[Stored records]
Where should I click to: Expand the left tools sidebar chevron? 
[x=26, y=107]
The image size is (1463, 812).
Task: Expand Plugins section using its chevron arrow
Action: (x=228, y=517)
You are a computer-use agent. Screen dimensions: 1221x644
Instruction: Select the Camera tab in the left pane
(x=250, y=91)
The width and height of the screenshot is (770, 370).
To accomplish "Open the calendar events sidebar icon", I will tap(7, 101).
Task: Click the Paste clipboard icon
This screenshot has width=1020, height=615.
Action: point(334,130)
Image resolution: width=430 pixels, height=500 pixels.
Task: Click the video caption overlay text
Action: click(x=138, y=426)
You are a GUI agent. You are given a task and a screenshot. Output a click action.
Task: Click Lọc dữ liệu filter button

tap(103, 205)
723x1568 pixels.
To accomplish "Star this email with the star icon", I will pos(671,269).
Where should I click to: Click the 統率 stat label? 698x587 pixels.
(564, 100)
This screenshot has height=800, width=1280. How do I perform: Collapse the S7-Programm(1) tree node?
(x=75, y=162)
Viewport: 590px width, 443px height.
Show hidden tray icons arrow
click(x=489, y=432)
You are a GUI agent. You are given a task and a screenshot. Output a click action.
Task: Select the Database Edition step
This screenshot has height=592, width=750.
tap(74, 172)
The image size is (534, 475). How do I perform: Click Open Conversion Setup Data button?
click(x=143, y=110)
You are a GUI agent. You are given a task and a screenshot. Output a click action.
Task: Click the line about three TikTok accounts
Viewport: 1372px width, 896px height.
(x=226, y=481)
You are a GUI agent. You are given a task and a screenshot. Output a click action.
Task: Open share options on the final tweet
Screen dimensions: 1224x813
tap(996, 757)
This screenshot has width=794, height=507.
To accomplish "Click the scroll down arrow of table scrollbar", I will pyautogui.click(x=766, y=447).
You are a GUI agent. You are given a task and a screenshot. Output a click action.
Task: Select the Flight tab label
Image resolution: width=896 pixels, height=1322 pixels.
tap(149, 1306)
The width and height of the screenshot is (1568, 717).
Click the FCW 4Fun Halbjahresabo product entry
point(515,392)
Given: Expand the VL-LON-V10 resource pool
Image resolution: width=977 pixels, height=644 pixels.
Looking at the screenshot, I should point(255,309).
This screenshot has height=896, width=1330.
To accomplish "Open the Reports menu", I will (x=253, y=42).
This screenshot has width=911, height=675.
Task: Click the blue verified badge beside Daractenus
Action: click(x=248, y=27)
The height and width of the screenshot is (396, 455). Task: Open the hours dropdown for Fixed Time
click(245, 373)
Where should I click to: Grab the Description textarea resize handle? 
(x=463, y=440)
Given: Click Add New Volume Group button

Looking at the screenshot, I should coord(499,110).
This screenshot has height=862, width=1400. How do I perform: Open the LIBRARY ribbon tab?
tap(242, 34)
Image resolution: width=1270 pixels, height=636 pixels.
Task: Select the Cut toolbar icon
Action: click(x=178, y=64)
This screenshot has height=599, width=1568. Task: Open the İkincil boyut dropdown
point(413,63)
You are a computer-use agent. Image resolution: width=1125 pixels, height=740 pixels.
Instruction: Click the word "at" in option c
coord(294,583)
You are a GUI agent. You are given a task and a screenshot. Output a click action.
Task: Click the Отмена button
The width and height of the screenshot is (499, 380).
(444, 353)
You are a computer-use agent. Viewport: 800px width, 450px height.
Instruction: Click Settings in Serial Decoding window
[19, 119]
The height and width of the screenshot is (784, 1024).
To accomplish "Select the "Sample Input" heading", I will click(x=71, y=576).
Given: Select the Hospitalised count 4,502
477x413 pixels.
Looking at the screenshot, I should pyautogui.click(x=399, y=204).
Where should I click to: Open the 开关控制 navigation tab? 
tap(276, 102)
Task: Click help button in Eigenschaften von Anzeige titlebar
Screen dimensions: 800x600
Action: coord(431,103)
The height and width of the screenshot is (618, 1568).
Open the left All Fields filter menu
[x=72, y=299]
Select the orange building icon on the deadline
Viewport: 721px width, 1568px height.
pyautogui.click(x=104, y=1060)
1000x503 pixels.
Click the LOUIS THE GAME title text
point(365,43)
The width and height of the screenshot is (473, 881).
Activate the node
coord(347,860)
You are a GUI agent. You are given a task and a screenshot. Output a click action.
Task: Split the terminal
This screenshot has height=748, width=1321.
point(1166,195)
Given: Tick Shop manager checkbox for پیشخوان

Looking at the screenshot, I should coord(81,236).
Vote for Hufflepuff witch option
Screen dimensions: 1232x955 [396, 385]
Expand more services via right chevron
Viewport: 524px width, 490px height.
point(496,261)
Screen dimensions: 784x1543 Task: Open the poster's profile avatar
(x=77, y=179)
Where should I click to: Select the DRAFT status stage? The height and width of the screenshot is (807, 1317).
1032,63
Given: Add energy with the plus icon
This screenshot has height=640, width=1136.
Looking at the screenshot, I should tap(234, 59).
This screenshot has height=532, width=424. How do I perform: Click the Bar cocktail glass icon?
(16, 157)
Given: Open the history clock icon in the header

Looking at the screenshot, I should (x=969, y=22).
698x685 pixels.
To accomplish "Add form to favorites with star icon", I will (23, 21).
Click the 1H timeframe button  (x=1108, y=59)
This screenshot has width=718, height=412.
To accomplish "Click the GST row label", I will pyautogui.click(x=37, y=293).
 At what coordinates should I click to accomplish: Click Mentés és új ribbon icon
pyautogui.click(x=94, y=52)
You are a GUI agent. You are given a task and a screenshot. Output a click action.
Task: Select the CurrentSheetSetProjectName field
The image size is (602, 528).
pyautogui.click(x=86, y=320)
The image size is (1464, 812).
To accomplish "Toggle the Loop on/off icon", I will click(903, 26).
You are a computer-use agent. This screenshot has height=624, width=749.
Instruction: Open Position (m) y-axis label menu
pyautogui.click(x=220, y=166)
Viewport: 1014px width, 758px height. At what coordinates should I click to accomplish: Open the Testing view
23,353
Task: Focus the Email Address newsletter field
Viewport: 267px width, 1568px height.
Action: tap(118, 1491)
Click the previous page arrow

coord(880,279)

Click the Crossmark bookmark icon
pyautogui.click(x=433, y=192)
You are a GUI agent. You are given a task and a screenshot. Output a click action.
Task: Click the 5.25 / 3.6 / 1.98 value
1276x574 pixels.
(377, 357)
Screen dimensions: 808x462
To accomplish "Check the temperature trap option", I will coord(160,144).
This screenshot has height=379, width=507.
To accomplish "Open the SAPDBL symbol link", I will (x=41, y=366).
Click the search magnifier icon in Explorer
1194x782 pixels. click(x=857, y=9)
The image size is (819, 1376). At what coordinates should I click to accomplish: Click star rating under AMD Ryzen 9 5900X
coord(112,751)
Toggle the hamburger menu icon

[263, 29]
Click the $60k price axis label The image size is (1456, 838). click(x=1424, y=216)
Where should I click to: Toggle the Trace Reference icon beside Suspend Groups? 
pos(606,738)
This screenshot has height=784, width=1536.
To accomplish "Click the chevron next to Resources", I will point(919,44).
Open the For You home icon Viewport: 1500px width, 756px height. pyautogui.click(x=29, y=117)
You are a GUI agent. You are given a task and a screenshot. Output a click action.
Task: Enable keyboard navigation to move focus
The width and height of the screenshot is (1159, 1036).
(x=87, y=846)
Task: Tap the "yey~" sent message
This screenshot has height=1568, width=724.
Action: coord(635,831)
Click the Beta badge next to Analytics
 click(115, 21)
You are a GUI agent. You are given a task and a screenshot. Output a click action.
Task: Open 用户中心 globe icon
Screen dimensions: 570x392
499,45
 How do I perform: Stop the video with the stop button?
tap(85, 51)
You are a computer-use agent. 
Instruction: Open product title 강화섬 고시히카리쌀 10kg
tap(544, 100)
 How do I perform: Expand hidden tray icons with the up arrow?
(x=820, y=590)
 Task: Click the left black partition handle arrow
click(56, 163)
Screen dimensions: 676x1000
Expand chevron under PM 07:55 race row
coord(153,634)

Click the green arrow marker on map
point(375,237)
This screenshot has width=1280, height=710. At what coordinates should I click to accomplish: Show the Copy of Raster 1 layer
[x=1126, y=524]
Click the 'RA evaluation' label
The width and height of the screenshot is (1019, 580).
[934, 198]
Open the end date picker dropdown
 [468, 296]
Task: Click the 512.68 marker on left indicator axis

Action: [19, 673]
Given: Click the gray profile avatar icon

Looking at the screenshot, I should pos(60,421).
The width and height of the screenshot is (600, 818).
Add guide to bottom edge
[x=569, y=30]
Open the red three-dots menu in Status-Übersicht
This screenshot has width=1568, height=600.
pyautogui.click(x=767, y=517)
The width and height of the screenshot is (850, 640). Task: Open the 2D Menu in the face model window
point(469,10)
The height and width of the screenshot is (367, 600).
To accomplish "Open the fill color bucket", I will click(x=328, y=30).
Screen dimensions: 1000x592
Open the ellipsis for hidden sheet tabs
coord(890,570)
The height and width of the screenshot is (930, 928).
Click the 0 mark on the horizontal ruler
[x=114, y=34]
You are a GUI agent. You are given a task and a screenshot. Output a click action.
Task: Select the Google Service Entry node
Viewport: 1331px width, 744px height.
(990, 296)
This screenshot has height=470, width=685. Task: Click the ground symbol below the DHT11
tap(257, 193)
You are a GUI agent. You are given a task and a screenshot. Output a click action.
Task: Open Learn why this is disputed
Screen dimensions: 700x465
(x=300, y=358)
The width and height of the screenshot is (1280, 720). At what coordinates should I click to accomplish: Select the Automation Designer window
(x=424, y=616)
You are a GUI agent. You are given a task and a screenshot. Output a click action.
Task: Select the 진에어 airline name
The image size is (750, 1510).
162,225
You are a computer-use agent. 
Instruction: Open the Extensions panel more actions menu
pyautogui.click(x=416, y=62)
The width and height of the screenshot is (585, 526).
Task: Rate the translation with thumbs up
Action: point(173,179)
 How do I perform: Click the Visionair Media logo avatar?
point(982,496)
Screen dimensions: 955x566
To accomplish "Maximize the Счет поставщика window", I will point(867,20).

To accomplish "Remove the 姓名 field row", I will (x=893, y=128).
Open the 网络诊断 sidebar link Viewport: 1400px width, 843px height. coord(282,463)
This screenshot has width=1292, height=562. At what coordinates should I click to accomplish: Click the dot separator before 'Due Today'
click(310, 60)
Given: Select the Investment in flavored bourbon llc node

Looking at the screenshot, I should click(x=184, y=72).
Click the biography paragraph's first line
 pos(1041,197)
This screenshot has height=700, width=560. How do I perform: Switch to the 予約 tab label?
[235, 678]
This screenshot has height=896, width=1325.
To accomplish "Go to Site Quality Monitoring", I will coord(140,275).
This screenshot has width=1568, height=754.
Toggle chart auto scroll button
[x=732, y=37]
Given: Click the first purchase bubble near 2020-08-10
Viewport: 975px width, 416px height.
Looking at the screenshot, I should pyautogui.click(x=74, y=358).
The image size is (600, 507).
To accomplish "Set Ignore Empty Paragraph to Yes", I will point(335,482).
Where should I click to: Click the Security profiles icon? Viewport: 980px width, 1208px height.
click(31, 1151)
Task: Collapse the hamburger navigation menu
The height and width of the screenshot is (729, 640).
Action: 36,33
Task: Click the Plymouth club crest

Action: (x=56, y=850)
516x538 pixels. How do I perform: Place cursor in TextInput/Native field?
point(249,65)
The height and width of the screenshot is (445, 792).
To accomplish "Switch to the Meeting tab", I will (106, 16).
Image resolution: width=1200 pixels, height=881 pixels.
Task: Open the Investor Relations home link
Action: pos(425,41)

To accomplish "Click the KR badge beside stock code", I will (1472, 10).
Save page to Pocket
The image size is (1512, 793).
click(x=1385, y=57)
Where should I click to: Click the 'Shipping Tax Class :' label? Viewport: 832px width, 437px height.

What you have to do. Set every line down again exactly. Begin with the first line of the entries and finish with the line containing "The width and height of the screenshot is (770, 370).".

Answer space.
Where should I click to: Expand the left tools sidebar chevron? 
[x=26, y=107]
The image size is (1463, 812).
Task: Expand Plugins section using its chevron arrow
Action: (x=228, y=517)
You are a computer-use agent. Screen dimensions: 1221x644
Instruction: Select the Camera tab in the left pane
(x=250, y=91)
The width and height of the screenshot is (770, 370).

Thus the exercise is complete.